* AIM OF THE EXERCISE *
Copy each of the items below word for word.

----

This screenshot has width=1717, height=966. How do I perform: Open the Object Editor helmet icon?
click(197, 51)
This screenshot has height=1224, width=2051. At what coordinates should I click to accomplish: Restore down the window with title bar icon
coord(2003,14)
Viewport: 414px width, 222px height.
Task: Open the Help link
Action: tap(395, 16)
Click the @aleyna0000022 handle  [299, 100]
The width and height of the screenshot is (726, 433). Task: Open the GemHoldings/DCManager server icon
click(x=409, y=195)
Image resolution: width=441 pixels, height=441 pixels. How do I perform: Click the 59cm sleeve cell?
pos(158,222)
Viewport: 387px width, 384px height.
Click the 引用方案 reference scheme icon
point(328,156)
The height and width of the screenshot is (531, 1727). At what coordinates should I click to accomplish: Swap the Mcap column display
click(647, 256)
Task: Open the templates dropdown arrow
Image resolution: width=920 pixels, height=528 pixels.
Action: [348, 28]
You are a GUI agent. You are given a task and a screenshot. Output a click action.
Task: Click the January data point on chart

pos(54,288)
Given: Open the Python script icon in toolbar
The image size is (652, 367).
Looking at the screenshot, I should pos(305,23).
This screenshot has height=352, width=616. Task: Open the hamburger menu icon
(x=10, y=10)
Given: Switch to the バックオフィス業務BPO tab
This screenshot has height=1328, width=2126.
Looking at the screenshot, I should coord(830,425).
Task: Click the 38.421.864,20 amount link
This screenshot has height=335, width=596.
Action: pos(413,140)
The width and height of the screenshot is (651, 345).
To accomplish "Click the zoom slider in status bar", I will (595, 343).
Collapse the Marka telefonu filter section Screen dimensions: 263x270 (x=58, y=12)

----

* RESULT *
This screenshot has width=1717, height=966. How do I perform: Open the Object Editor helmet icon?
click(197, 51)
This screenshot has height=1224, width=2051. At what coordinates should I click to accomplish: Restore down the window with title bar icon
coord(2003,14)
Viewport: 414px width, 222px height.
Task: Open the Help link
Action: tap(395, 16)
Click the @aleyna0000022 handle  [299, 100]
The width and height of the screenshot is (726, 433). Task: Open the GemHoldings/DCManager server icon
click(x=409, y=195)
Image resolution: width=441 pixels, height=441 pixels. How do I perform: Click the 59cm sleeve cell?
pos(158,222)
Viewport: 387px width, 384px height.
Click the 引用方案 reference scheme icon
point(328,156)
The height and width of the screenshot is (531, 1727). At what coordinates should I click to accomplish: Swap the Mcap column display
click(647, 256)
Task: Open the templates dropdown arrow
Image resolution: width=920 pixels, height=528 pixels.
Action: [348, 28]
You are a GUI agent. You are given a task and a screenshot. Output a click action.
Task: Click the January data point on chart

pos(54,288)
Given: Open the Python script icon in toolbar
The image size is (652, 367).
Looking at the screenshot, I should pos(305,23).
This screenshot has height=352, width=616. Task: Open the hamburger menu icon
(x=10, y=10)
Given: Switch to the バックオフィス業務BPO tab
This screenshot has height=1328, width=2126.
Looking at the screenshot, I should coord(830,425).
Task: Click the 38.421.864,20 amount link
This screenshot has height=335, width=596.
Action: pos(413,140)
The width and height of the screenshot is (651, 345).
To accomplish "Click the zoom slider in status bar", I will (595, 343).
Collapse the Marka telefonu filter section Screen dimensions: 263x270 (x=58, y=12)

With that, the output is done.